▸ What needs to be done:
Change every "dimension" in the data below to "measurement" and write the data out again with nothing else altered.

BEGIN Given records

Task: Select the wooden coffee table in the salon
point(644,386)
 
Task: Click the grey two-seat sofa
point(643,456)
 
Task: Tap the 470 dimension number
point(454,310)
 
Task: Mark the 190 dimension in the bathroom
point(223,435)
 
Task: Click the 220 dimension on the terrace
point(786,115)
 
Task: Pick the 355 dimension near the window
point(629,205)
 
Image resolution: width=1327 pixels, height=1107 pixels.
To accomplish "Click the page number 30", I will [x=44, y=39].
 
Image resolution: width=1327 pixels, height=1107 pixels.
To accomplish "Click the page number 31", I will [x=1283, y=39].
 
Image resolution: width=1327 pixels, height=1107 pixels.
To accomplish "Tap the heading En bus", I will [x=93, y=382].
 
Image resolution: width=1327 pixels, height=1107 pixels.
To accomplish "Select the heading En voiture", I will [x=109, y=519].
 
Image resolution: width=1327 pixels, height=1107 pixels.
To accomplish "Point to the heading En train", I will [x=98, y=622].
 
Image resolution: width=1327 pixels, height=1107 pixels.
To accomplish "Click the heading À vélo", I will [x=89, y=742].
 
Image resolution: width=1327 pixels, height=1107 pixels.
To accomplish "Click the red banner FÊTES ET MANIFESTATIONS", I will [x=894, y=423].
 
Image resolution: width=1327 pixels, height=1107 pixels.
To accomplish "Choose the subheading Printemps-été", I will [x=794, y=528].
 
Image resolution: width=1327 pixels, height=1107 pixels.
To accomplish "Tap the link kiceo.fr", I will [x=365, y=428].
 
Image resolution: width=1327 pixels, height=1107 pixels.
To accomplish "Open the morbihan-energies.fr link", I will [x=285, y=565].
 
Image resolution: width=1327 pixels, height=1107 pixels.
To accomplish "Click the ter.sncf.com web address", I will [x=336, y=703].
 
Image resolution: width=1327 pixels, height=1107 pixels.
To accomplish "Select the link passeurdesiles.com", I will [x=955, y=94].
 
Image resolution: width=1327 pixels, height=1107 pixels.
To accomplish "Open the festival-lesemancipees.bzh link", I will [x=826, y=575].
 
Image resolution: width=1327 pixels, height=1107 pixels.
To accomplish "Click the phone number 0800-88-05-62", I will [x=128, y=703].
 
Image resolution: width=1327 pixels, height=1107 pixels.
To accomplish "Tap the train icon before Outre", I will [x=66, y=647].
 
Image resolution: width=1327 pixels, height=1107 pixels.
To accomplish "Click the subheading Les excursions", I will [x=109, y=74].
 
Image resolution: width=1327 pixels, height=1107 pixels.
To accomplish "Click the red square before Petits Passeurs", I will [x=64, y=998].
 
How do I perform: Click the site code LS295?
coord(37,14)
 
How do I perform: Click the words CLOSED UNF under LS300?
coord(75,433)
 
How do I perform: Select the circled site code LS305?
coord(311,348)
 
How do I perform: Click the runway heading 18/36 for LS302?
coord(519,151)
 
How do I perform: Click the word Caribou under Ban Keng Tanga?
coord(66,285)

END Given records

▸ Response to this exercise:
Task: Select the wooden coffee table in the salon
point(644,386)
 
Task: Click the grey two-seat sofa
point(643,456)
 
Task: Tap the 470 measurement number
point(454,310)
 
Task: Mark the 190 measurement in the bathroom
point(223,435)
 
Task: Click the 220 measurement on the terrace
point(786,115)
 
Task: Pick the 355 measurement near the window
point(629,205)
 
Image resolution: width=1327 pixels, height=1107 pixels.
To accomplish "Click the page number 30", I will [x=44, y=39].
 
Image resolution: width=1327 pixels, height=1107 pixels.
To accomplish "Click the page number 31", I will [x=1283, y=39].
 
Image resolution: width=1327 pixels, height=1107 pixels.
To accomplish "Tap the heading En bus", I will [x=93, y=382].
 
Image resolution: width=1327 pixels, height=1107 pixels.
To accomplish "Select the heading En voiture", I will [x=109, y=519].
 
Image resolution: width=1327 pixels, height=1107 pixels.
To accomplish "Point to the heading En train", I will [x=98, y=622].
 
Image resolution: width=1327 pixels, height=1107 pixels.
To accomplish "Click the heading À vélo", I will [x=89, y=742].
 
Image resolution: width=1327 pixels, height=1107 pixels.
To accomplish "Click the red banner FÊTES ET MANIFESTATIONS", I will [x=894, y=423].
 
Image resolution: width=1327 pixels, height=1107 pixels.
To accomplish "Choose the subheading Printemps-été", I will [x=794, y=528].
 
Image resolution: width=1327 pixels, height=1107 pixels.
To accomplish "Tap the link kiceo.fr", I will [x=365, y=428].
 
Image resolution: width=1327 pixels, height=1107 pixels.
To accomplish "Open the morbihan-energies.fr link", I will [x=285, y=565].
 
Image resolution: width=1327 pixels, height=1107 pixels.
To accomplish "Click the ter.sncf.com web address", I will [x=336, y=703].
 
Image resolution: width=1327 pixels, height=1107 pixels.
To accomplish "Select the link passeurdesiles.com", I will [x=955, y=94].
 
Image resolution: width=1327 pixels, height=1107 pixels.
To accomplish "Open the festival-lesemancipees.bzh link", I will [x=826, y=575].
 
Image resolution: width=1327 pixels, height=1107 pixels.
To accomplish "Click the phone number 0800-88-05-62", I will [x=128, y=703].
 
Image resolution: width=1327 pixels, height=1107 pixels.
To accomplish "Tap the train icon before Outre", I will [x=66, y=647].
 
Image resolution: width=1327 pixels, height=1107 pixels.
To accomplish "Click the subheading Les excursions", I will [x=109, y=74].
 
Image resolution: width=1327 pixels, height=1107 pixels.
To accomplish "Click the red square before Petits Passeurs", I will [x=64, y=998].
 
How do I perform: Click the site code LS295?
coord(37,14)
 
How do I perform: Click the words CLOSED UNF under LS300?
coord(75,433)
 
How do I perform: Select the circled site code LS305?
coord(311,348)
 
How do I perform: Click the runway heading 18/36 for LS302?
coord(519,151)
 
How do I perform: Click the word Caribou under Ban Keng Tanga?
coord(66,285)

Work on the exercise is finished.